■ **Fragmento de texto**
La prueba principal para detectar el cáncer de mama es la mamografía. Su objetivo es encontrar la enfermedad en sus primeras etapas, antes de que cause síntomas, cuando es más fácil de tratar.

Si en la mamografía aparece alguna imagen sospechosa, pueden ser necesarias otras pruebas como una ecografía mamaria, una mamografía con contraste o una resonancia magnética para obtener más información. Sin embargo, estas pruebas solo indican una sospecha; para confirmar si hay cáncer es imprescindible realizar una biopsia.
La biopsia consiste en extraer una pequeña muestra de tejido del área sospechosa para analizarla en el laboratorio. Generalmente, la realiza un radiólogo con una aguja especial, guiándose por imágenes de radiografía, ecografía u otras técnicas. A menudo, se deja un pequeño marcador metálico en el sitio de la biopsia para facilitar el seguimiento en pruebas o tratamientos futuros.
Si el cáncer se detecta en una etapa inicial, por lo general no se necesitan más pruebas para estudiar otros órganos. Sin embargo, si hay sospecha de que el cáncer podría estar más avanzado, se pueden realizar estudios adicionales como una tomografía computarizada (TAC) o una gammagrafía ósea para comprobar si el cáncer se ha extendido a órganos como el pulmón, el hígado o los huesos.
El equipo médico te guiará en cada paso para asegurar un diagnóstico preciso y definir el mejor tratamiento para ti.

■ **Qué hacer**
Nombra los órganos que, según el fragmento sobre el diagnóstico del cáncer de mama, se examinan para comprobar si el cáncer se ha extendido. Las entradas no intervienen en esta actividad.

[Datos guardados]
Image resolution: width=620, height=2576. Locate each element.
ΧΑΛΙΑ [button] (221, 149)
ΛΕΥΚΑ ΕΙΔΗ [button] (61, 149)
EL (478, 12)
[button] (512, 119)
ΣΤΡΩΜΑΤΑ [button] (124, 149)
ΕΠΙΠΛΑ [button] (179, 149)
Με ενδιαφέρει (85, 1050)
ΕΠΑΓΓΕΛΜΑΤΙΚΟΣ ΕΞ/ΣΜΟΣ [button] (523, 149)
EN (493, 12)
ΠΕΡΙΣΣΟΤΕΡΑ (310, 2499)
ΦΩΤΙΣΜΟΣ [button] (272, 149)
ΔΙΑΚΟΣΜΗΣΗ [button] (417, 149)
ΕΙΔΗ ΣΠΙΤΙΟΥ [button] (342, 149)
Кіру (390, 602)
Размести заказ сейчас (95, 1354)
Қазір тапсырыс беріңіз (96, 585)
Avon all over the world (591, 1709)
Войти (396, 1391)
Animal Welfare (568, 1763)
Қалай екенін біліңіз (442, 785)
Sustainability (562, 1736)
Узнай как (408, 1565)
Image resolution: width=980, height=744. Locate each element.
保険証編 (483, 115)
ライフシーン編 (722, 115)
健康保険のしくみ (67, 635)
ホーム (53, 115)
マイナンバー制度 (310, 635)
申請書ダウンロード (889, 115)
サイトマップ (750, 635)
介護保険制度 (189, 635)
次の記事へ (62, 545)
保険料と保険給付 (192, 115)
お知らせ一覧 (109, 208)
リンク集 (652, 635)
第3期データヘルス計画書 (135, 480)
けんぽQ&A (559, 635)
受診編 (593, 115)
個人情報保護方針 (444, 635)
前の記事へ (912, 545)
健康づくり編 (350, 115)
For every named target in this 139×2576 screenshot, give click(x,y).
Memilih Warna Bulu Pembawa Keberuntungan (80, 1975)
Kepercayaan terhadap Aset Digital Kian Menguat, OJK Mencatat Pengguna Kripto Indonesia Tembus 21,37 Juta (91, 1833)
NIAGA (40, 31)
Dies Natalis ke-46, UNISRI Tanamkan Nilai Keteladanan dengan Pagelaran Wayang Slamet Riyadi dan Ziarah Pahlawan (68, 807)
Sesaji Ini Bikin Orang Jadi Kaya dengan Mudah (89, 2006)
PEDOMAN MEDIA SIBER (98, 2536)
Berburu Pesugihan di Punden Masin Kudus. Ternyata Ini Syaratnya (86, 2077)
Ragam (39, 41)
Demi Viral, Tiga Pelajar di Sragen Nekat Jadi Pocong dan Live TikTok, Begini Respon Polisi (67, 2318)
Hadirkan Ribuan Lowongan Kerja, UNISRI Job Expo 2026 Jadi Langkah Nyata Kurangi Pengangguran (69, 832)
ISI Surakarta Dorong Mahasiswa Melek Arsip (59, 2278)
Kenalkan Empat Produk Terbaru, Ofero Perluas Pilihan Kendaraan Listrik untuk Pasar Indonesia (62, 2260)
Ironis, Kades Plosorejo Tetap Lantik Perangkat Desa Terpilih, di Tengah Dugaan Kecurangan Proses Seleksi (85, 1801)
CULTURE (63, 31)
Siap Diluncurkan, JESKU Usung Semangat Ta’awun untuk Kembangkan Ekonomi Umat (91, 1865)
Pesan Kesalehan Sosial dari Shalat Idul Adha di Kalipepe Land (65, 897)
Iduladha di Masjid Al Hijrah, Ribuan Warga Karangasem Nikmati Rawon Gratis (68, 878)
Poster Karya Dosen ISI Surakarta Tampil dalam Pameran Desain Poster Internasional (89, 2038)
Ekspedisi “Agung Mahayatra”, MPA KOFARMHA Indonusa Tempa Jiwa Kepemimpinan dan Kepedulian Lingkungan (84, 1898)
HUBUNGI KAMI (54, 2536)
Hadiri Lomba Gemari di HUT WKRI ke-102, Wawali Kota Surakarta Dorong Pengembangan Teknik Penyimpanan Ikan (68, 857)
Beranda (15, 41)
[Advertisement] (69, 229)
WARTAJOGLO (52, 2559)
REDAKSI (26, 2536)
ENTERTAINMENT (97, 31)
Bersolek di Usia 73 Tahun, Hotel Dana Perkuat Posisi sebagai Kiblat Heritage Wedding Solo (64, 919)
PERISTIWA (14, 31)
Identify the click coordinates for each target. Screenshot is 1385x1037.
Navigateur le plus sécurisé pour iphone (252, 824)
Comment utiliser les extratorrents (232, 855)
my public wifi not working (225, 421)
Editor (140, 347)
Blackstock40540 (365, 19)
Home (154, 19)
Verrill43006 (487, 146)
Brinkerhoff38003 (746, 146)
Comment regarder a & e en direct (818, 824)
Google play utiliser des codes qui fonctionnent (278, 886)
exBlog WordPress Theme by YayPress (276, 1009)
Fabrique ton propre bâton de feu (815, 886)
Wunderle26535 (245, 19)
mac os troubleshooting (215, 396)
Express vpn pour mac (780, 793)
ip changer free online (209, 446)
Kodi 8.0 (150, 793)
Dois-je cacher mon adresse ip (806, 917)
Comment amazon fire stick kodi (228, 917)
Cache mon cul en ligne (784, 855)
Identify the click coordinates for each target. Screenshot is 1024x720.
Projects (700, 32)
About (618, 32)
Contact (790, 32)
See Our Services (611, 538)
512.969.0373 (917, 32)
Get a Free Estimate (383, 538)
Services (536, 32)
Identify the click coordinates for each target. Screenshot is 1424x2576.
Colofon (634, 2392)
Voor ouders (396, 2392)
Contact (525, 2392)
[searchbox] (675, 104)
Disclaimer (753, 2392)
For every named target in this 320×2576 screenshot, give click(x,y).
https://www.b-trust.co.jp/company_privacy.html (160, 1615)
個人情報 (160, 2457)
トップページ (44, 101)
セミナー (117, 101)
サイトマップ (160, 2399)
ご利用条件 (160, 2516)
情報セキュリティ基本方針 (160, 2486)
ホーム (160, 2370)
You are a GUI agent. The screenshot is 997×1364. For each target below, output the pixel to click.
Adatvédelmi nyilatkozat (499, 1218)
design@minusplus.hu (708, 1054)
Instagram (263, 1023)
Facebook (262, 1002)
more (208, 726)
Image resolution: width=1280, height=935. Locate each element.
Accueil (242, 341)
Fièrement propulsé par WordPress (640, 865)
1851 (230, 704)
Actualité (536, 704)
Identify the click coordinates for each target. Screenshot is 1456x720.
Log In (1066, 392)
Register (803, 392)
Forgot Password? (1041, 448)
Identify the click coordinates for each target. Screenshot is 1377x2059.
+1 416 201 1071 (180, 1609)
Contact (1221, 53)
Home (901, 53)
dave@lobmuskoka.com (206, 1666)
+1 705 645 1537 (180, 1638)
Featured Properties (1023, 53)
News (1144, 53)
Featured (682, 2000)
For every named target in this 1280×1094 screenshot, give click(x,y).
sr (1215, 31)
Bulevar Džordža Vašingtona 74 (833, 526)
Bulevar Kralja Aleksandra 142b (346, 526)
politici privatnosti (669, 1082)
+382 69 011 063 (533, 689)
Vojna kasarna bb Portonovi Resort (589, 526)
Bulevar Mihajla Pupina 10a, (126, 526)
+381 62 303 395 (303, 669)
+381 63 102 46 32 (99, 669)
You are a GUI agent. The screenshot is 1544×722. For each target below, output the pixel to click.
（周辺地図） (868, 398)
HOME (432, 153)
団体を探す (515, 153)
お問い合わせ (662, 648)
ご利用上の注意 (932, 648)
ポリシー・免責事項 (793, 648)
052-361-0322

■ **Tu respuesta**
El pulmón, el hígado y los huesos.